José María Mancheño: «La caza es una herramienta de conservación del medio ambiente»

José María Mancheño, presidente de la Federación Andaluza de Caza.
José María Mancheño, presidente de la Federación Andaluza de Caza. / Fernando Torres

Presidente de la Federación Andaluza de Caza. El máximo responsable de la Federación Andaluza de Caza defiende el papel del colectivo frente a la «visión sesgada»

Fernando Torres
FERNANDO TORRES

José María Mancheño, nacido en Sierra de Yeguas, llegó al mundo de la caza más tarde de lo habitual. A pesar de ser una tradición que se transmite de padres a hijos, él la conoció cuando empezó a trabajar para la Federación Andaluza de Caza (FAC) como abogado. Una vez se introdujo en la entidad, se especializó en la legislación cinegética y decidió probar con el rifle, momento en el que lo laboral se convirtió también en una afición que desde entonces mantiene. Lleva al frente de FAC –y las 1.500 sociedades que la componen– desde 2012, y el año pasado fue elegido de nuevo para liderarla hasta el 2020, y lo hará manteniendo su postura: «La caza es una herramienta de conservación del medio».

¿Cómo le dio por la caza?

–Yo soy un cazador atípico. Me relacioné con ese mundo hace veinte años cuando empecé a colaborar con los servicios jurídicos de la federación. A pesar de que mi abuelo paterno era guarda, yo no había tenido relación con la caza. Todo el mundo dice que eso se hereda pero no es mi caso, aunque curiosamente a raíz de mi afición varios de mis hermanos y otros familiares se han hecho cazadores.

Ha dicho en muchos sitios que tiene una visión de caza ‘sostenible’...

–La sociedad hoy en día tiene una visión muy sesgada de la caza y superficial. Es una herramienta de conservación y gestión del medio. A través de la caza se pueden controlar enfermedades, especies y los daños que provocan algunas de ellas en la propiedad privada. También somos centinelas de la gripe aviar como hacemos en Doñana; en los Montes de Málaga controlamos los daños que produce la hibridación entre el cerdo silvestre y el jabalí... En pleno siglo XXI es una herramienta necesaria, lo dicen los ingenieros, lo dice la Junta de Andalucía, no sólo yo.

¿Cómo se le transmite esa visión?

–Ese ha sido uno de nuestros grandes problemas y a día de hoy sigue siéndolo. Siempre ha existido una imagen muy superficial de los cazadores en las ciudades. ¿Cómo se le explica? Bueno, nosotros llevamos años tratando de encontrar vías de comunicación a través de las que informar y explicar lo que significa la caza. La gente piensa que cuando nos apetece cogemos la escopeta y el perro y nos vamos a pegar tiros, y eso no es así. Tenemos una Orden General de Veda, podemos cazar un cupo determinado de especies determinadas en días determinados. Cuando no estamos cazando estamos cuidando el monte, con nuestro guarda. También habilitamos miles de comederos y bebederos suplementarios.

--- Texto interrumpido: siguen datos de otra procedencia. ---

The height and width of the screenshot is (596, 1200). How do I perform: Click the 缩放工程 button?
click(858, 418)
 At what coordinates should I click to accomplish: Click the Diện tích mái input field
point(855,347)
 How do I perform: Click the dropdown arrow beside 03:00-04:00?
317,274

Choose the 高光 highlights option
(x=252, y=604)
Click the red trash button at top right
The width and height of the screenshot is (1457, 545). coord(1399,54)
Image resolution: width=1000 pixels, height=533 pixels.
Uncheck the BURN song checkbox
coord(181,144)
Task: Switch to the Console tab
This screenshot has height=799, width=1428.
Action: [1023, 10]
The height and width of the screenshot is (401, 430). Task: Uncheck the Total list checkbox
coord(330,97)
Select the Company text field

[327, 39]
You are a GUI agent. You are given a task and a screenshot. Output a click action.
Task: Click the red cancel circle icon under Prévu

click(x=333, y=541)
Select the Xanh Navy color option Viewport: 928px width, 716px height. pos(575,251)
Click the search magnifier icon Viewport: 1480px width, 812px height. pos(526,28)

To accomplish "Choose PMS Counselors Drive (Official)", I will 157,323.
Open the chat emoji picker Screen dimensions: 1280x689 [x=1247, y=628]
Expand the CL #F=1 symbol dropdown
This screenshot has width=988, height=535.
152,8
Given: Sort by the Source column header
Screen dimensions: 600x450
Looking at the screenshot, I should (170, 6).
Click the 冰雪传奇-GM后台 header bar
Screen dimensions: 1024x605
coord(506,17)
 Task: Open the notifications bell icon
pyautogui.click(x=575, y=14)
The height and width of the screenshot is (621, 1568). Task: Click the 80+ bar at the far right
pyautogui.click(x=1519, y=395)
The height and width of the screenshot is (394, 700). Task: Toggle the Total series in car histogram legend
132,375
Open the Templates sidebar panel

¿Qué papel tienen las administraciones públicas en esa transmisión?

–En el mundo de la caza las administraciones ejercen un papel fiscalizador a todos los niveles, desde permisos hasta gestión de cotos. Su implicación, en el caso de Andalucía, la Junta es titular de miles de hectáreas de caza, más del 80% del terreno es cinegético. La consejería colabora con la caza, pero quizá por ponerle un pero debería ayudarnos más en la transmisión de nuestros valores.

¿Cree que está todo hecho para que la caza sea sostenible?

–Llevamos muchos años promocionando los valores éticos dentro de la federación, y apostamos por una casa sostenible, respetando el cupo y los usos y costumbres. Pedimos al cazador andaluz que sea moderno, donde lo que importa es salir al campo y conservar el patrimonio; lo de menos es la percha o el número de piezas. El mensaje ha calado, pero debemos seguir insistiendo.

¿Las nuevas generaciones aceptan la caza?

–Lo cierto es que el relevo generacional no se está produciendo con la intensidad que querríamos. Dentro de la opinión pública se está generando un rechazo directo, tanto en la formación y en la educación. Los jóvenes reciben unos valores que chocan con los que nosotros defendemos. Hay jóvenes cazadores, pero menos. El problema principal está en la educación. Hemos tenido problemas para acceder a centros educativos y transmitir allí valores de conservación; no está bien visto que los cazadores vayan a los colegios.